━━━━━ Material to process
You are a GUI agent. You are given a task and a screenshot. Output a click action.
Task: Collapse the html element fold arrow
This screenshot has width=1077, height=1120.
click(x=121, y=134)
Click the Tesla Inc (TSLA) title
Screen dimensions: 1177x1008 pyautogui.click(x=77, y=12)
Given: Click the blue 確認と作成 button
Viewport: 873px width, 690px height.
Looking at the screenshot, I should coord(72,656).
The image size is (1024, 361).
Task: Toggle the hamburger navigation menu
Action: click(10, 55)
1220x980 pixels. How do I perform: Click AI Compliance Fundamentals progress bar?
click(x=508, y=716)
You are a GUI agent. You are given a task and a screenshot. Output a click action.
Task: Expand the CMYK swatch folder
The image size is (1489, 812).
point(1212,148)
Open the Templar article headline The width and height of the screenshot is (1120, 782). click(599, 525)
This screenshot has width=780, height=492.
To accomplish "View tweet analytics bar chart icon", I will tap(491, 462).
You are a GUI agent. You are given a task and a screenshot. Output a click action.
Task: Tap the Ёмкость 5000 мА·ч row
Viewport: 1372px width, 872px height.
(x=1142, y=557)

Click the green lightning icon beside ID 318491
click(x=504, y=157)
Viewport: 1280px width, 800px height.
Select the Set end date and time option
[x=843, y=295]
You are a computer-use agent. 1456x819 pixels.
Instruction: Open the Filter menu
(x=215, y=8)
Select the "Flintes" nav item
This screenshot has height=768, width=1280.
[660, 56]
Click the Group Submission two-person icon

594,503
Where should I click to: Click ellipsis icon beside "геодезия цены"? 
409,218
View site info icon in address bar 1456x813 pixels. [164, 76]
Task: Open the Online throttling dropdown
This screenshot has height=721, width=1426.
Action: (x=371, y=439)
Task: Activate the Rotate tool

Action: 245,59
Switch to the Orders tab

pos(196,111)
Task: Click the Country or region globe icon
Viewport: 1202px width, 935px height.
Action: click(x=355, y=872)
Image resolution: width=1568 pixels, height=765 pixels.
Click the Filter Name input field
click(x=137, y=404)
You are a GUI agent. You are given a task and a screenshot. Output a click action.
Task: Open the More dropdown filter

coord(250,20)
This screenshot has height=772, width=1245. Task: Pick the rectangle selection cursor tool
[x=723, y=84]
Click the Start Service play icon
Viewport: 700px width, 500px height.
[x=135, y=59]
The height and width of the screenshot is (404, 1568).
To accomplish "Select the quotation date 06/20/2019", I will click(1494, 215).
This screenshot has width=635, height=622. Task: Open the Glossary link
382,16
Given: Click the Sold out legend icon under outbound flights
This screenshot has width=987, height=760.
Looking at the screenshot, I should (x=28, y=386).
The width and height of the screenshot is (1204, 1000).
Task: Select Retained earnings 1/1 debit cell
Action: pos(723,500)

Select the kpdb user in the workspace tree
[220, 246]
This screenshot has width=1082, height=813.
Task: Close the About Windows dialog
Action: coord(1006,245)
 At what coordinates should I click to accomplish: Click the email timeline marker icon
━━━━━━━━━━
◆ Task to carry out ◆
Please copy the entire listing above, every line of it, without changing a single character.

◆ Task solution ◆
You are a GUI agent. You are given a task and a screenshot. Output a click action.
Task: Collapse the html element fold arrow
This screenshot has width=1077, height=1120.
click(x=121, y=134)
Click the Tesla Inc (TSLA) title
Screen dimensions: 1177x1008 pyautogui.click(x=77, y=12)
Given: Click the blue 確認と作成 button
Viewport: 873px width, 690px height.
Looking at the screenshot, I should coord(72,656).
The image size is (1024, 361).
Task: Toggle the hamburger navigation menu
Action: click(10, 55)
1220x980 pixels. How do I perform: Click AI Compliance Fundamentals progress bar?
click(x=508, y=716)
You are a GUI agent. You are given a task and a screenshot. Output a click action.
Task: Expand the CMYK swatch folder
The image size is (1489, 812).
point(1212,148)
Open the Templar article headline The width and height of the screenshot is (1120, 782). click(599, 525)
This screenshot has width=780, height=492.
To accomplish "View tweet analytics bar chart icon", I will tap(491, 462).
You are a GUI agent. You are given a task and a screenshot. Output a click action.
Task: Tap the Ёмкость 5000 мА·ч row
Viewport: 1372px width, 872px height.
(x=1142, y=557)

Click the green lightning icon beside ID 318491
click(x=504, y=157)
Viewport: 1280px width, 800px height.
Select the Set end date and time option
[x=843, y=295]
You are a computer-use agent. 1456x819 pixels.
Instruction: Open the Filter menu
(x=215, y=8)
Select the "Flintes" nav item
This screenshot has height=768, width=1280.
[660, 56]
Click the Group Submission two-person icon

594,503
Where should I click to: Click ellipsis icon beside "геодезия цены"? 
409,218
View site info icon in address bar 1456x813 pixels. [164, 76]
Task: Open the Online throttling dropdown
This screenshot has height=721, width=1426.
Action: (x=371, y=439)
Task: Activate the Rotate tool

Action: 245,59
Switch to the Orders tab

pos(196,111)
Task: Click the Country or region globe icon
Viewport: 1202px width, 935px height.
Action: click(x=355, y=872)
Image resolution: width=1568 pixels, height=765 pixels.
Click the Filter Name input field
click(x=137, y=404)
You are a GUI agent. You are given a task and a screenshot. Output a click action.
Task: Open the More dropdown filter

coord(250,20)
This screenshot has height=772, width=1245. Task: Pick the rectangle selection cursor tool
[x=723, y=84]
Click the Start Service play icon
Viewport: 700px width, 500px height.
[x=135, y=59]
The height and width of the screenshot is (404, 1568).
To accomplish "Select the quotation date 06/20/2019", I will click(1494, 215).
This screenshot has width=635, height=622. Task: Open the Glossary link
382,16
Given: Click the Sold out legend icon under outbound flights
This screenshot has width=987, height=760.
Looking at the screenshot, I should (x=28, y=386).
The width and height of the screenshot is (1204, 1000).
Task: Select Retained earnings 1/1 debit cell
Action: pos(723,500)

Select the kpdb user in the workspace tree
[220, 246]
This screenshot has width=1082, height=813.
Task: Close the About Windows dialog
Action: coord(1006,245)
 At what coordinates should I click to accomplish: Click the email timeline marker icon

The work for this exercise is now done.